The multitenant option increases agility and reduced cost by allowing fast provisioning of a new database or of a copy of an existing database, as well as fast redeployment by unplug and plug, of an existing database to a new platform or environment. Because binaries and instances are shared, several Oracle databases can be patched or upgraded in the time it takes for a single database. The multitenant option allows a single machine run more database instances in the form of PDBs than as individual, monolithic databases. This typically improves utilization and delivers the most bang for the buck.
#4: Masking & Subsetting (Test Data Management)

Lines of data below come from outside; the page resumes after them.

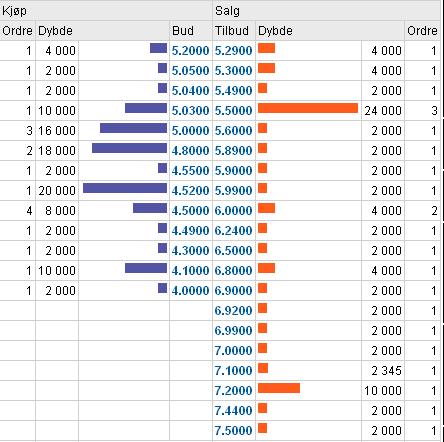Click the 2 345 depth value

387,371
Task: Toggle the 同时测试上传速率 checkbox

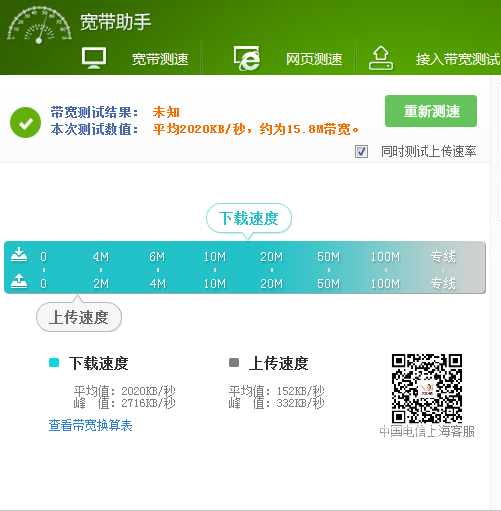Action: click(361, 152)
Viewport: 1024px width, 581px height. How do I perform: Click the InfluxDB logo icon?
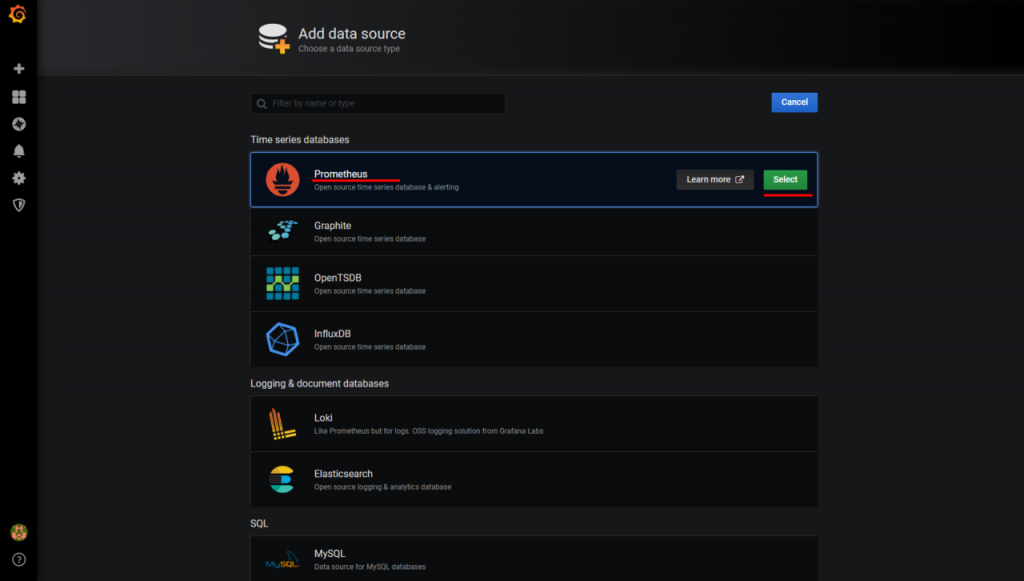282,340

The days of taking a waterfall approach to application development and delivery are gone. Innovation requires agility, but new products need to be tested continuously and exhaustively or incur reputation damage. When performing real-world testing, there is a risk of exposing sensitive data to non-production users in a test environment. The test data management features of Oracle Database 12c help minimize this risk by enabling you to perform data masking and data subsetting on the test data. Database 12c supports masking and subsetting in a staging database for heterogeneous environments or during export. This new feature (masking and subsetting during export) reduces the time to avail a test environment quite significantly.

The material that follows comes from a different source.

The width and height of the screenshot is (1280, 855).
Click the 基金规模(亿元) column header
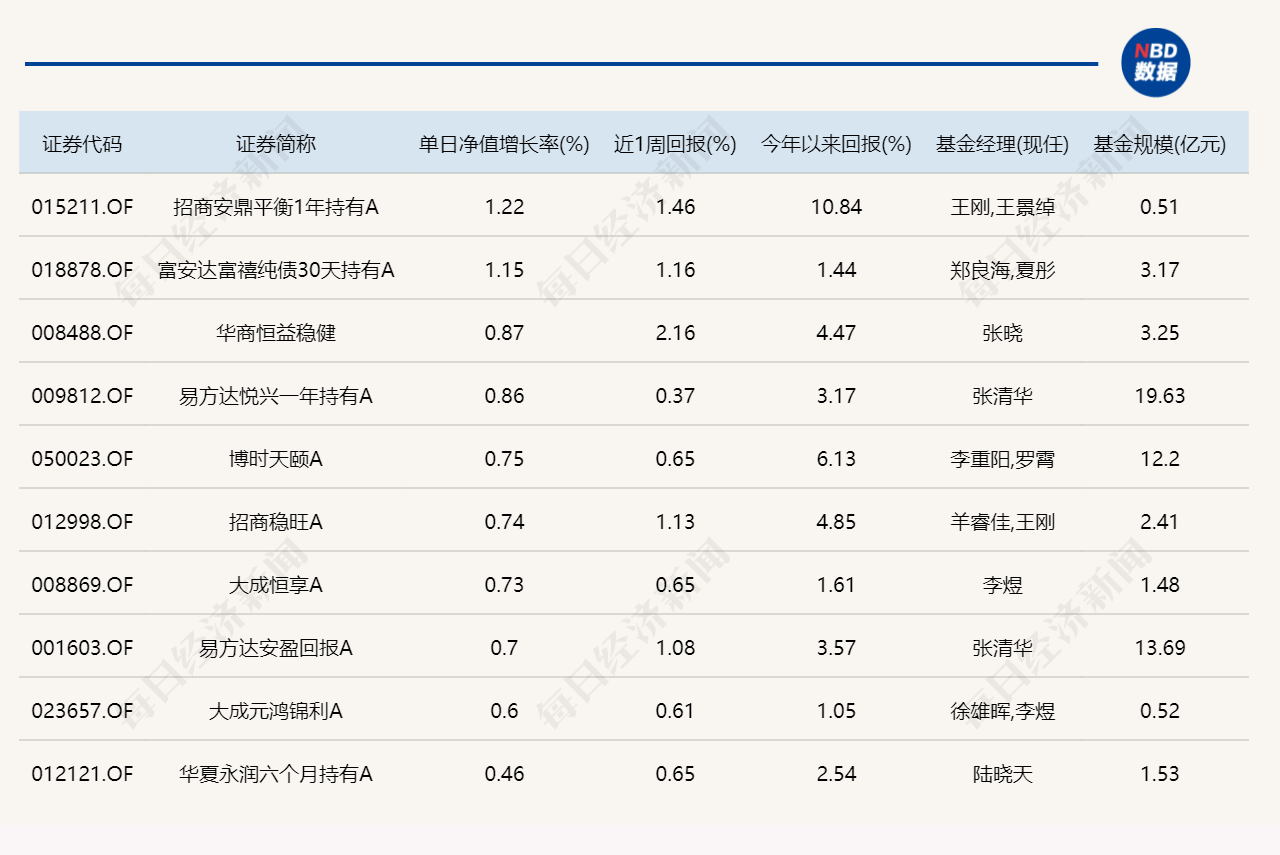1159,144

Data Masking and Subsetting Pack are licensed for Oracle Enterprise Manager and help organizations comply with data privacy and protection mandates that restrict the use of actual customer data.
Banking & Financial Services companies in 2016 must be agile. To survive and thrive, they need to innovate with speed and precision. Today’s customers are highly demanding and less forgiving. They expect to find information and purchase products at any time and from any location quickly and correctly. Financial services firms must adapt and deliver quickly, or die. They must do this cost-effectively. Such responsiveness to customer needs requires business agility. In 2016, this requires a change in how IT manages its service portfolio and the supporting infrastructure. Banks need to emerge as service platforms leveraging technology for strong, engaging and rewarding customer experiences, which translate into profit.
As organizations embrace the cloud, they seek technologies that will transform business and improve their overall operational agility and effectiveness. Oracle Database 12c is designed to meet these needs. By plugging into the cloud with Oracle Database 12c, financial services firms can improve the quality and performance of applications, deploy new service based business models with speed assuring faster time to market, faster innovation, increased flexibility and efficiency and above all faster adaptation.
Financial Services firms must swiftly architect migration to the cloud, or watch their cheese move!